This last week a colleague pointed me to the Skill collection and the django-expert skill, so I decided to create a proof-of-concept of a "Plone Expert Developer" skill and have been playing with it for some time these days.
The skill has managed to tell the agent how to create the Plone project, add content-types, vocabularies, a Diazo theme, create views, etc. quite well. It needs improvements of course (I drafted it initially using Gemini and then polished it with Claude Code), specially in the Volto part, and perhaps rewrite some other sections.
If someone is interested, I have published the skill in our GitHub repo, but if you find it useful I will be happy to transfer it to the plone organization.
You are absolutely right — this is a very good idea.
I have seen a lighter and simpler version of this concept a few months ago at a Google for Startups / Scaler event, where tools like Gemini Gems allow us to predefine instructions and behavior, and the user asks questions to get responses based on that setup.
What you are proposing goes a step further and is clearly more advanced. Instead of focusing mainly on answers, this approach creates a Plone AI expert with real development capabilities, such as project setup, code generation, and following an actual developer workflow.
That difference makes the scope and value very clear.

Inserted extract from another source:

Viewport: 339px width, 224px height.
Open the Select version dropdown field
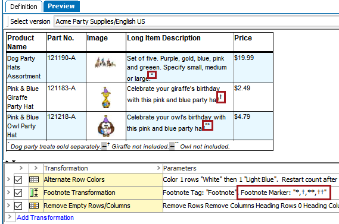[x=196, y=21]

I’d be happy to contribute or help improve this in any way possible.
I just started to use skills in Claude code. So far, I cannot assess the impact yet. As of now, I have used multiple agents and comprehensive global and local Claude.md files that also describe the tasks/work very well.

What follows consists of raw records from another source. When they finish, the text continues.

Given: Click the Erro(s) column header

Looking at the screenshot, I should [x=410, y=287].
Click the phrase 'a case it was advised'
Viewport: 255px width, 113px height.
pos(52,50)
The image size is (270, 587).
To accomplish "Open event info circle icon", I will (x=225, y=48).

Currently, I ended up having like 10 skills:
plone restapi
classic browser views
theming with plone
Service integration
etc….
Thanks for publishing! I’ll try it for sure and see how it performs compared to “just“ agents and my defined skills.
I still have some Plone-specific skills active, but especially for an existing code base (brownfield), the following instructions for Claude were very helpful and had the most impact.

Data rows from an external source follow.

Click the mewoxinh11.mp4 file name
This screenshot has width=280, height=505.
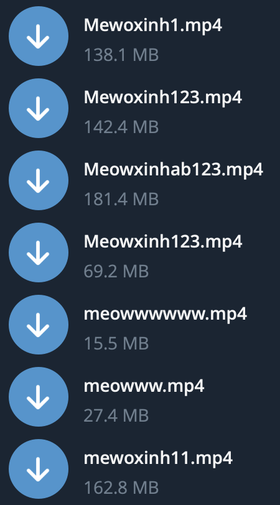pyautogui.click(x=158, y=458)
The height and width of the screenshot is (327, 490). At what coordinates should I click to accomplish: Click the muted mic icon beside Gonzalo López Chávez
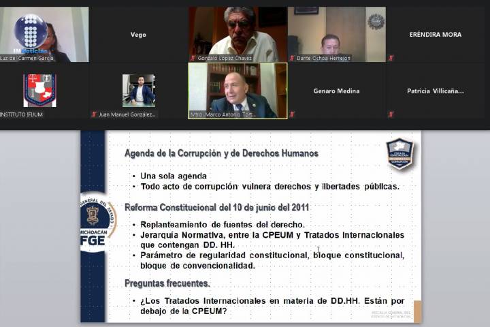pyautogui.click(x=193, y=59)
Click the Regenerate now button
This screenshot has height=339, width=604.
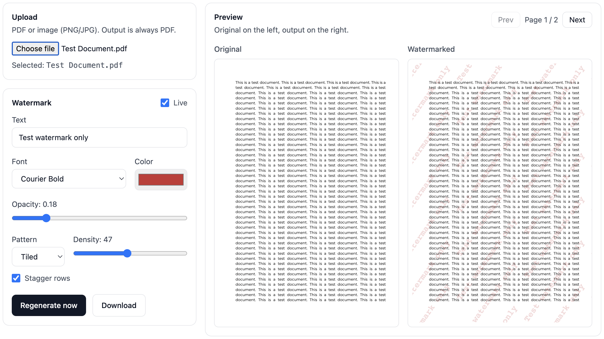(49, 305)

Especially for the workflow, I had to mention certain points multiple times, Claude would not obey all the time.
## GIT
- Make atomic commits (one logical change per commit)
- Propose commits first, needs approval
- Always add Co-Authored-By: Claude $version of model
- Use md format for documentation unless told otherwise
## Workflow
- Always use custom agents
- **Default agent behavior**: When no specific agent is mentioned, always use the **codebase-explorer** agent first to understand the relevant code, then use the **feature-planner** agent to propose a plan — never implement directly unless the user explicitly says "execute directly" or similar
- The feature-planner agent must never implement directly - always present the plan first for approval
- Use `/agents` with code-refactor-analyzer after completing feature implementations
- Always verify tests pass after refactoring
- After working initial implementation always run the code refactor agent to optimize code
## Testing Patterns
- Prefere end2end Functional tests over unit tests
- Unittests only if there is no DB interaction. For example no DB interagtion.
- Only mock if really necessary. Show why and prompt solutions. Mocks need approval.
- Never assert a string in full html page. Always make a specific selector
- Prevent True is not False error messages in test by adding a appropriate error message to assertions
- Test agains real services, like keycloak, redis, elasticsearch, etc. (if available)
- Split large test files by functionality
- No docstrings/comments in test methods if the method name is descriptive enough
I’m running 5 agents:
Code explorer
Feature planner
Refactor analyzer
Tester
Documentation architect.
Running /insights from time to time also helps to expand your config.